__PROVIDED TEXT__.
---*---

Daily gratitude (social distancing edition): I’m grateful that Jackie is an excellent cook, and that I am an adequate one.

When I first saw this sign someone was inside, having ignored it to get in a workout. Now I see Maintenance has covered the lock and removed the door handle.

The government should issue every person a two-meter stick that they can use to maintain a proper social distance. Shown above, Jackie is making do with a free-market stick which is only two-thirds as long as it ought to be.

Yesterday we happened to get to Schnuck’s just as they were putting out packages of toilet paper, so we snagged two big packages.
I’m really bemused by what they are and are not out of. Onions were all gone, except a small number of organic white onions. Ground beef all gone (but we snagged a pound of ground bison, which I figure will be much better anyway, at almost twice the price of beef, of course). All the other stuff we buy routinely was there.
I can’t help but wonder what someone from the 1700s would say if we told them that people were panic-buying in the face of a plague outbreak, and then showed them a grocery store where all you could get was unlimited fruit (including tropical fruit), unlimited veggies (except onions), unlimited amounts of all the premium cuts of meat, and unlimited staples like flour, sugar, rice, beans, etc.
We also got a big carton of beer and a big bottle of whiskey, in case of emergency.

At least I don’t need to distance myself socially from my sloth pillow.
Our collection of giant microbe stuffies does not include a coronavirus, but it does include Ralph, our rhinovirus stuffie, the blue guy on the far right (next to Yoko, our brewer’s yeast). A coronovirus probably looks pretty similar to a rhinovirus.
Too bad the Fed doesn’t have any epidemiologists. Or virologists working on vaccines.
My brother adds, “They probably don’t even have any mixologists.”
Of course, it is cocktail hour…
Vicki Robin of Your Money or Your Life is right about responding to Covid-19 if you’re financially independent:
I wake up every morning asking, “What can I do for others to ease their material or psychological pain as Covid-19 upends our lives?” and “How can I use my leadership in communities of influence to increase vigilance where people are slack and calm where people are freaked?” The privilege of financial independence is the ability to serve.

---*---

__INFORMATION PROVIDED__.
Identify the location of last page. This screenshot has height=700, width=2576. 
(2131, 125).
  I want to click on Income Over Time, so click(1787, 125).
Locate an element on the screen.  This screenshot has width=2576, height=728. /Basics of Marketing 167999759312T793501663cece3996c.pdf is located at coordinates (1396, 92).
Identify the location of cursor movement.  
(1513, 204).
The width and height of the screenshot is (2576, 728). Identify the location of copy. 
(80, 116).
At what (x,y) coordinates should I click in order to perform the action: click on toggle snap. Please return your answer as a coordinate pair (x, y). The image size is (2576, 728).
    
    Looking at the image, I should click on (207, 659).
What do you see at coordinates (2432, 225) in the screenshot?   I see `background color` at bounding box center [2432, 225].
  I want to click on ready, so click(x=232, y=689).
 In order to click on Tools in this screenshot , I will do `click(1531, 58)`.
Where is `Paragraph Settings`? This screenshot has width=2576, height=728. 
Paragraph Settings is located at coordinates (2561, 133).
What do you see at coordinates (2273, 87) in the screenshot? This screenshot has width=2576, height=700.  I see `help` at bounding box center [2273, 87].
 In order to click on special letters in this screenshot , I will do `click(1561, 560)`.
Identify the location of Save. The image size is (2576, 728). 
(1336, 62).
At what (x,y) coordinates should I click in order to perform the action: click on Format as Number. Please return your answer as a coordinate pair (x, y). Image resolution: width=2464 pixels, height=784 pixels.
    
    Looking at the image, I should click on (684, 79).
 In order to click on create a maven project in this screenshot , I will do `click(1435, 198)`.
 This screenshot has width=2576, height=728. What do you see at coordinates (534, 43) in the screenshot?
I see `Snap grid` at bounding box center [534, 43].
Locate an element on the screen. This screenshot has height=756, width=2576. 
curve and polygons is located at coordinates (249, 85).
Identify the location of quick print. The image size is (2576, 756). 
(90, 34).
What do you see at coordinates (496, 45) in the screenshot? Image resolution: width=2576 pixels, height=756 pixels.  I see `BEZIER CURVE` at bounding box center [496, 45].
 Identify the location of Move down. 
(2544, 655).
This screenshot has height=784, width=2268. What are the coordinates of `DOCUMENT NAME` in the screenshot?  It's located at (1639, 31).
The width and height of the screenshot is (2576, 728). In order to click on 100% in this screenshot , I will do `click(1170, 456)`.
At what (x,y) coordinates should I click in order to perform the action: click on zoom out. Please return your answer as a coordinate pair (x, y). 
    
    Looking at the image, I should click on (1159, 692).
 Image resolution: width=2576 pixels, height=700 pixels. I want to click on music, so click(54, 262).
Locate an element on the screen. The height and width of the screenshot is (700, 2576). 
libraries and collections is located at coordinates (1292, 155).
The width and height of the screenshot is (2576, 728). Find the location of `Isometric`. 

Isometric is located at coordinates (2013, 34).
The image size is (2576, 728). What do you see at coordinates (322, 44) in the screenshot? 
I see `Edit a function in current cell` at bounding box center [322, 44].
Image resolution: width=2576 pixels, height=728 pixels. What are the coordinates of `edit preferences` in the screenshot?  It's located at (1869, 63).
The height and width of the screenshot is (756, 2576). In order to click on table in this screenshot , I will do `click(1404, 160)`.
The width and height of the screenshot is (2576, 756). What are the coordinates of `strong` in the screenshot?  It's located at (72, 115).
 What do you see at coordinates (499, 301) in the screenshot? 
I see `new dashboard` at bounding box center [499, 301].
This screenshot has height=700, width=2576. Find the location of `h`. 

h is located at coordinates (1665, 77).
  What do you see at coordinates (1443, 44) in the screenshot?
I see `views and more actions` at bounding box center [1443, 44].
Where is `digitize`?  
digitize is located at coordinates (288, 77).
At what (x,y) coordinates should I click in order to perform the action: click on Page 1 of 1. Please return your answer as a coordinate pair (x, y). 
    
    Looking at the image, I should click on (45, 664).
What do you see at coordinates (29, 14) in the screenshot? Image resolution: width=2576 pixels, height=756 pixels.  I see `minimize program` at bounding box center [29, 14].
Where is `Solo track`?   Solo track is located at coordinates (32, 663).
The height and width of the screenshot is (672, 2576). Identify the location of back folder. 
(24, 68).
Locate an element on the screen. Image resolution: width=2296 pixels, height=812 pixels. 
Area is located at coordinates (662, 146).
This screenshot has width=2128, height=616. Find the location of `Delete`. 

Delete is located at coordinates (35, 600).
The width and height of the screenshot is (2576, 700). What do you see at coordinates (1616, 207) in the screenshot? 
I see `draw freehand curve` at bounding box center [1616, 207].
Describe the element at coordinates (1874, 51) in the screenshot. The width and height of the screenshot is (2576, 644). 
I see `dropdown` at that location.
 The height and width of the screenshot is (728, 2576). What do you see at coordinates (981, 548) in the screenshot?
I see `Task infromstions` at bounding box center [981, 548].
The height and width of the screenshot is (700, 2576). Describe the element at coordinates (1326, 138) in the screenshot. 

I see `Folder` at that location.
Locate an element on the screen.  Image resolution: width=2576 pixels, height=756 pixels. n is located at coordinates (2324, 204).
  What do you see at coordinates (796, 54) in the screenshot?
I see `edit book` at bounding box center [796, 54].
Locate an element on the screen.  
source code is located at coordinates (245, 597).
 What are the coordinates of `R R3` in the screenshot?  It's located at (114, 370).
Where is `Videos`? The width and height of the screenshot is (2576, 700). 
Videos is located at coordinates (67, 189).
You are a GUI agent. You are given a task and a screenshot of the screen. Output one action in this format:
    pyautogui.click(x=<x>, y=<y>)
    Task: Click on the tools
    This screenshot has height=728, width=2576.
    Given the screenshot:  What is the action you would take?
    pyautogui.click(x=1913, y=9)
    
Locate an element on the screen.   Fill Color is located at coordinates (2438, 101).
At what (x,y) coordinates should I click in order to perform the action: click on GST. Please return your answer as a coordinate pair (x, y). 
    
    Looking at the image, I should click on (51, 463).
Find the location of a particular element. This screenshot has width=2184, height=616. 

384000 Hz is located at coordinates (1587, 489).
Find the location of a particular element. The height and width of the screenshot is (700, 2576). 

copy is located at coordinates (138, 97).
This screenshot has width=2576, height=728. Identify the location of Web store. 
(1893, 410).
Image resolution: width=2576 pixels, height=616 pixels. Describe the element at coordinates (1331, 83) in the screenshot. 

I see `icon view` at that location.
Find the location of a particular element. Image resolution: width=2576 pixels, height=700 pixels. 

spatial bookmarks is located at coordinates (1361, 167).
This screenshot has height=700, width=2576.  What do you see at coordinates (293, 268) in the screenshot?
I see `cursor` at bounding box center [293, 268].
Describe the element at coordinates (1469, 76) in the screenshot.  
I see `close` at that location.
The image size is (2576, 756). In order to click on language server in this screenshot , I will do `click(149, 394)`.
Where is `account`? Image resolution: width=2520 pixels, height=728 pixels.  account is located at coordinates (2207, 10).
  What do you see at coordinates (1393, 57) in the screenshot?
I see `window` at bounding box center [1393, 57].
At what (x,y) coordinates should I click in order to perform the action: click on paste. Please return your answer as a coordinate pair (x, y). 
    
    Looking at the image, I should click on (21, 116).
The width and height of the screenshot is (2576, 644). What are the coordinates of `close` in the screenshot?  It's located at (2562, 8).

---*---

__TASK INSTRUCTIONS__. Translate this sentence from the social-distancing journal into Spanish: "The government should issue every person a two-meter stick that they can use to maintain a proper social distance."

__ANSWER SECTION__. El gobierno debería entregar a cada persona un palo de dos metros que pueda usar para mantener una distancia social adecuada.